Hmm, it's quite possible you know more about statistics than me, but...
Usually equations for calculating confidence level are based on the
assumption of a random sample, not a volunteering self-selected sample.
If you have a self-selected sample, then the equations for "how likely
is this to be a fluke" are only accurate if your self-selected sample is
representative; and there aren't really any equations that can tell you
how likely your self-selected sample is to be representative, it depends
on the circumstances (which is why for the statistical equations to be
completely valid, you need a random sample).
Is my understanding.
On 12/5/2012 2:18 PM, Rosalyn Metz wrote:
Ross,
I totally get what you're saying, I thought of all of that too, but
according to everything I was reading through, the likelihood that the
survey's results are a fluke is extremely low. Its actually the reason I
put information in the write up about the sample size (378), population
size (2,250), response rate (16.8%), confidence level (95%), and confidence
interval (+/- 4.6%).
Rosalyn
On Wed, Dec 5, 2012 at 1:52 PM, Ross Singer <[email protected]> wrote:
Thanks, Rosalyn for setting this up and compiling the results!
While it doesn't change my default position, "yes we need more diversity
among Code4lib presenters!", I'm not sure, statistically speaking, that you
can draw the conclusions you have based on the sample size, especially
given the survey's topic (note, I am not saying that women aren't
underrepresented in the Code4lib program).

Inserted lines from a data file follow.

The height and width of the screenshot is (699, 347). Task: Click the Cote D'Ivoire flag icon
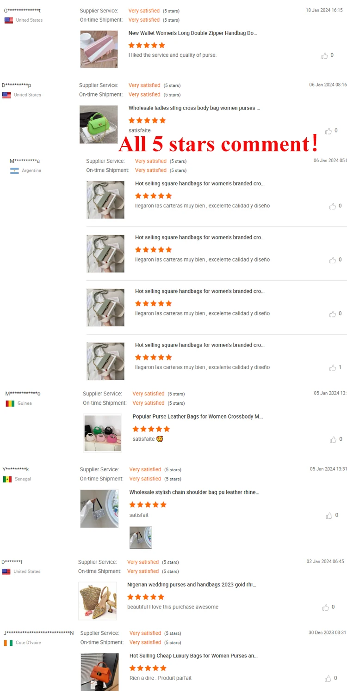pos(8,643)
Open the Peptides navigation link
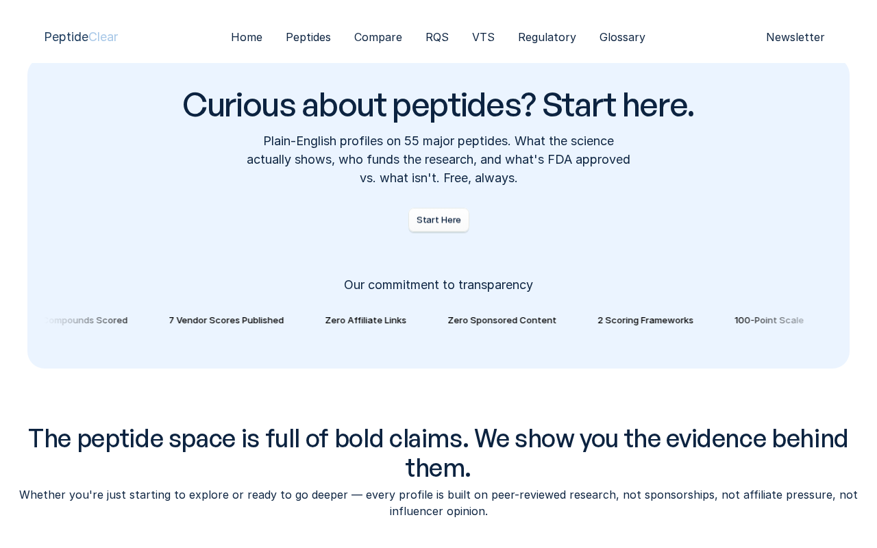877x548 pixels. point(308,37)
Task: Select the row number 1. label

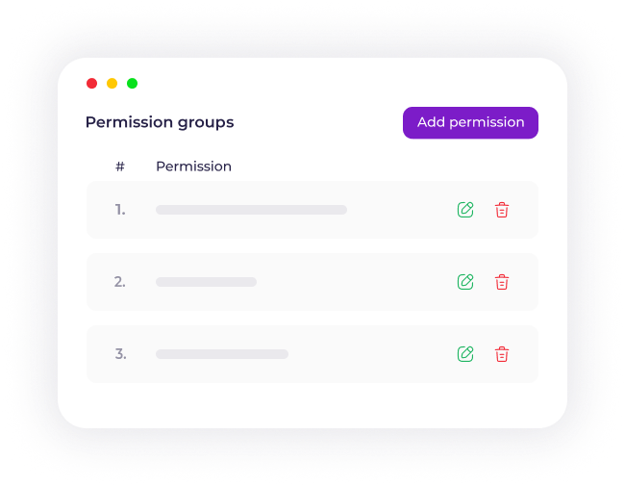Action: 120,210

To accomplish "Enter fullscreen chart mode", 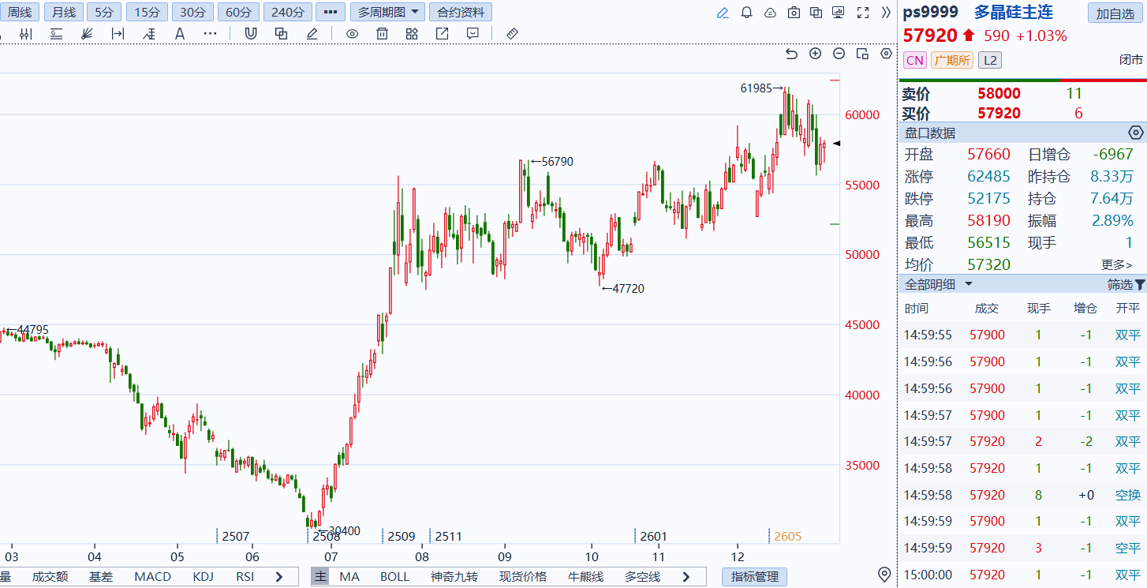I will click(x=862, y=13).
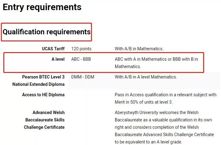This screenshot has height=145, width=221.
Task: Select Pearson BTEC Level 3 label
Action: coord(43,77)
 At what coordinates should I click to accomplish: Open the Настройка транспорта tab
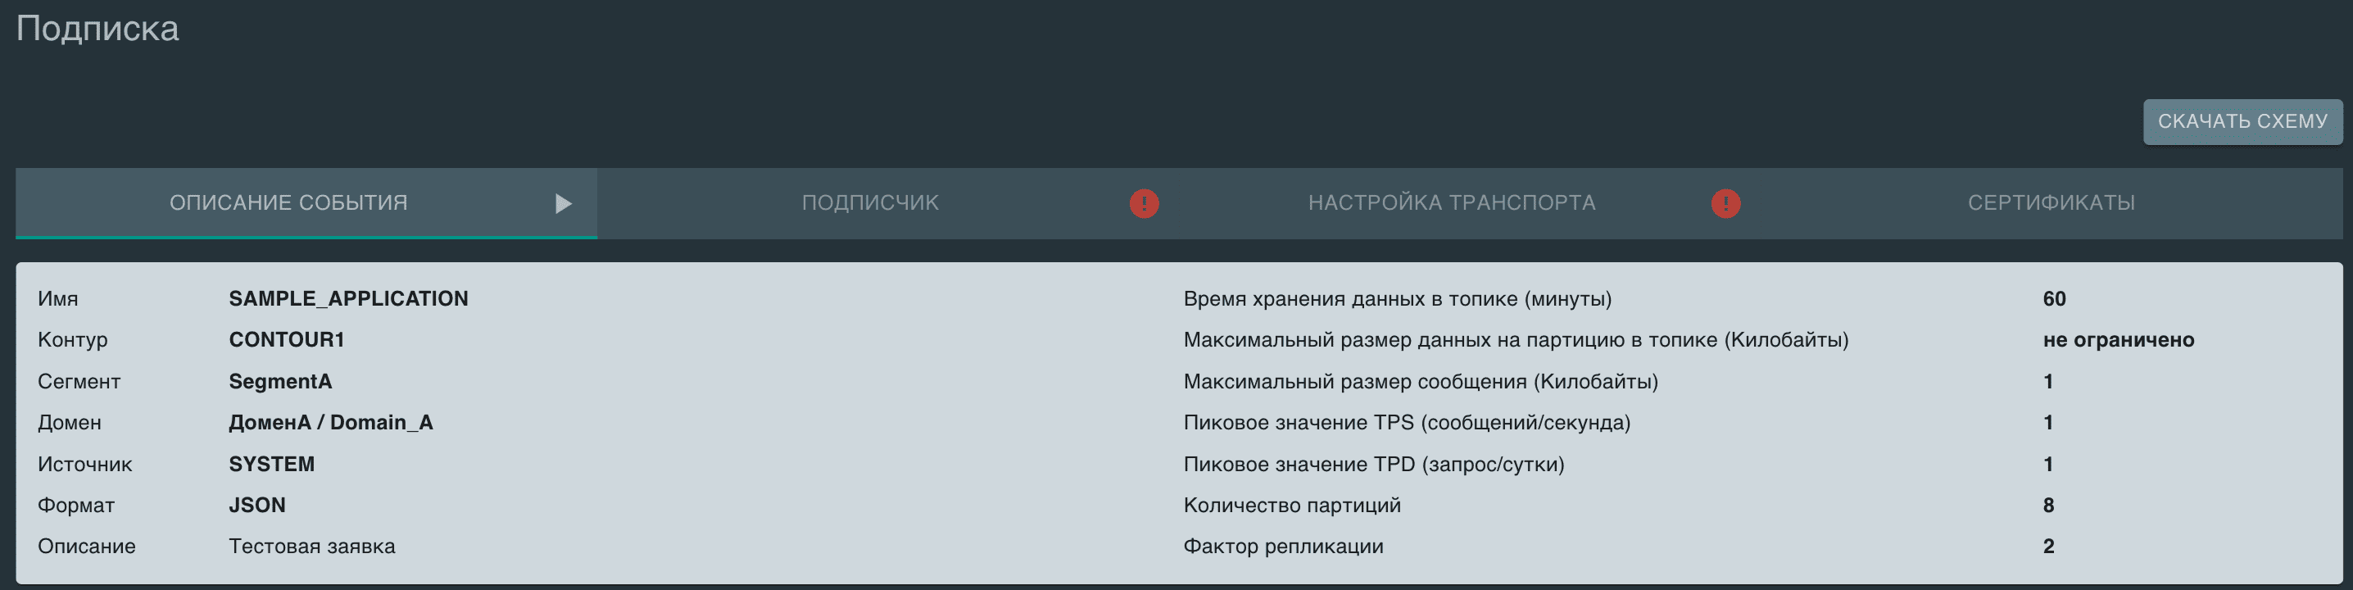point(1452,203)
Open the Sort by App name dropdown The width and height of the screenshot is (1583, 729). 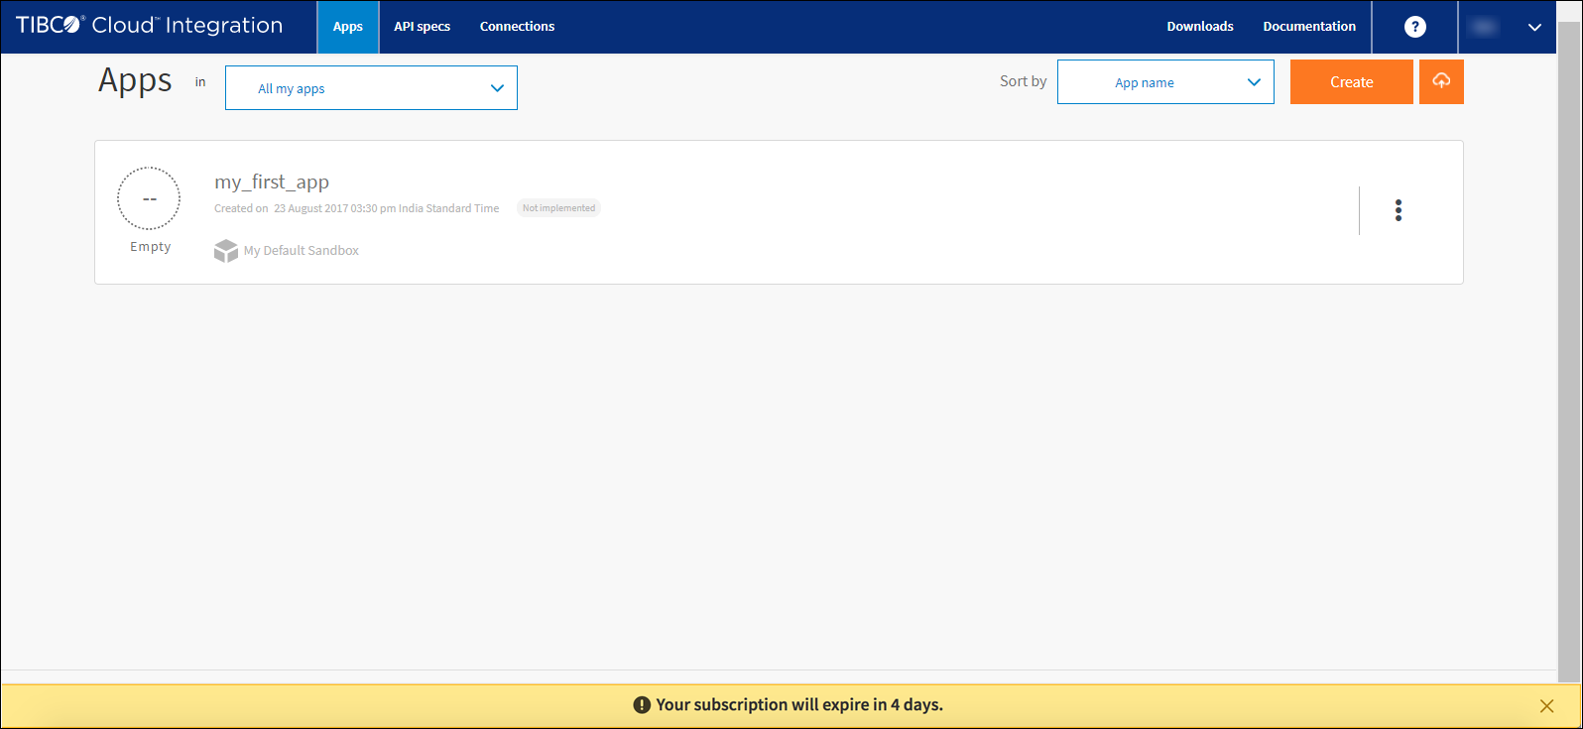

If 83% of the mailing didn't respond, we simply know nothing about their
demographics. They could be 95% male, they could be 99% female, we have no
idea. I think it is safe to say that the breakdown of the 16% is probably
biased towards females simply given the subject matter and the dialogue
that surrounded it. We simply cannot project that the mailing list is
57/42 from this, I don't think.
What is interesting, however, is that the number roughly corresponds to
the number of seats in the conference. I think it would be interesting to
see how this compares to the gender breakdown at the conference.
This doesn't diminish how awesome it is that you put this together,
though. Thanks, again to you and Karen!
-Ross.
On Dec 5, 2012, at 1:28 PM, Rosalyn Metz <[email protected]> wrote:
Hi Friends,
I put together the data and a summary for the gender survey. Now that
conference and hotel registration has subsided, it's a perfect time for
you
to kick back and read through.
[Code4Lib] Gender Survey
Data<
https://docs.google.com/spreadsheet/ccc?key=0AqfFxMd8RTVhdFVQSWlPaFJ2UTh1Nmo0akNhZlVDTlE
Gender Survey Data is the raw data for the survey. Not very interesting,
but you can use it to view my Pivot Tables and charts.
[Code4Lib] Gender Survey
Summary<
https://docs.google.com/document/d/1Hbofh63-5F9MWEk8y8C83heOkNodttASWF5juqGLQ1E/edit
Gender Survey Summary is easy to read version of the above -- its the
summary I wrote about the results. Included is a brief intro, charts
(from
above), and a summary of the results.
Let the discussion begin,
Rosalyn
P.S. Much thanks to Karen Coyle for reviewing the summary for me before I
sent it out. Also if there are any typos or grammar mistakes, please
blame
my friend Abigail who behaved as my editor.